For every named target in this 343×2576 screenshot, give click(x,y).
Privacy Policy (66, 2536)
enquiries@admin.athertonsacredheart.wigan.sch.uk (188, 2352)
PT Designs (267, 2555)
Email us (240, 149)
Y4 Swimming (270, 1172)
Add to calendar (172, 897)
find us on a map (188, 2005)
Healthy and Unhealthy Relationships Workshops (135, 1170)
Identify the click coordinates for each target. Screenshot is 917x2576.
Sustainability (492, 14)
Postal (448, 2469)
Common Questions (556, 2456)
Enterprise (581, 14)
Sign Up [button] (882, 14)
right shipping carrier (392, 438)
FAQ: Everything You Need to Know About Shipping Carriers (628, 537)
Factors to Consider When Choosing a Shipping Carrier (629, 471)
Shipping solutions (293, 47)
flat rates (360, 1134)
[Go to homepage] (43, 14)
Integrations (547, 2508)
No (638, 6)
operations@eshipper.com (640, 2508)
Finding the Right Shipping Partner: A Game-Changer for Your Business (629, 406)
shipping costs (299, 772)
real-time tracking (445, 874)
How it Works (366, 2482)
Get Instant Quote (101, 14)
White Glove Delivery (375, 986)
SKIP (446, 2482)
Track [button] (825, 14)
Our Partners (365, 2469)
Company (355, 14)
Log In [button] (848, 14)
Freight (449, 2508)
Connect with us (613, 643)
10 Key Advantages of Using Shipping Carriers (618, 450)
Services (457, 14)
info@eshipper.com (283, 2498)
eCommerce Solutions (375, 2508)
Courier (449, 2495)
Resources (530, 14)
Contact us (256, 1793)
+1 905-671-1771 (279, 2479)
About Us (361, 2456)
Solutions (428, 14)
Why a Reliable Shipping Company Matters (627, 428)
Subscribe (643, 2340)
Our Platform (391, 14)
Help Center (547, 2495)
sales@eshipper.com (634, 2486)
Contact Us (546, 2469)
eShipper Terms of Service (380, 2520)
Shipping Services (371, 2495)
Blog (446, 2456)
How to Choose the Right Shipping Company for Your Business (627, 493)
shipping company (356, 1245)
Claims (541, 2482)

===

Action item: Repeat all the records without altering a single word.

Answer section:
For every named target in this 343×2576 screenshot, give click(x,y).
Privacy Policy (66, 2536)
enquiries@admin.athertonsacredheart.wigan.sch.uk (188, 2352)
PT Designs (267, 2555)
Email us (240, 149)
Y4 Swimming (270, 1172)
Add to calendar (172, 897)
find us on a map (188, 2005)
Healthy and Unhealthy Relationships Workshops (135, 1170)
Identify the click coordinates for each target. Screenshot is 917x2576.
Sustainability (492, 14)
Postal (448, 2469)
Common Questions (556, 2456)
Enterprise (581, 14)
Sign Up [button] (882, 14)
right shipping carrier (392, 438)
FAQ: Everything You Need to Know About Shipping Carriers (628, 537)
Factors to Consider When Choosing a Shipping Carrier (629, 471)
Shipping solutions (293, 47)
flat rates (360, 1134)
[Go to homepage] (43, 14)
Integrations (547, 2508)
No (638, 6)
operations@eshipper.com (640, 2508)
Finding the Right Shipping Partner: A Game-Changer for Your Business (629, 406)
shipping costs (299, 772)
real-time tracking (445, 874)
How it Works (366, 2482)
Get Instant Quote (101, 14)
White Glove Delivery (375, 986)
SKIP (446, 2482)
Track [button] (825, 14)
Our Partners (365, 2469)
Company (355, 14)
Log In [button] (848, 14)
Freight (449, 2508)
Connect with us (613, 643)
10 Key Advantages of Using Shipping Carriers (618, 450)
Services (457, 14)
info@eshipper.com (283, 2498)
eCommerce Solutions (375, 2508)
Courier (449, 2495)
Resources (530, 14)
Contact us (256, 1793)
+1 905-671-1771 (279, 2479)
About Us (361, 2456)
Solutions (428, 14)
Why a Reliable Shipping Company Matters (627, 428)
Subscribe (643, 2340)
Our Platform (391, 14)
Help Center (547, 2495)
sales@eshipper.com (634, 2486)
Contact Us (546, 2469)
eShipper Terms of Service (380, 2520)
Shipping Services (371, 2495)
Blog (446, 2456)
How to Choose the Right Shipping Company for Your Business (627, 493)
shipping company (356, 1245)
Claims (541, 2482)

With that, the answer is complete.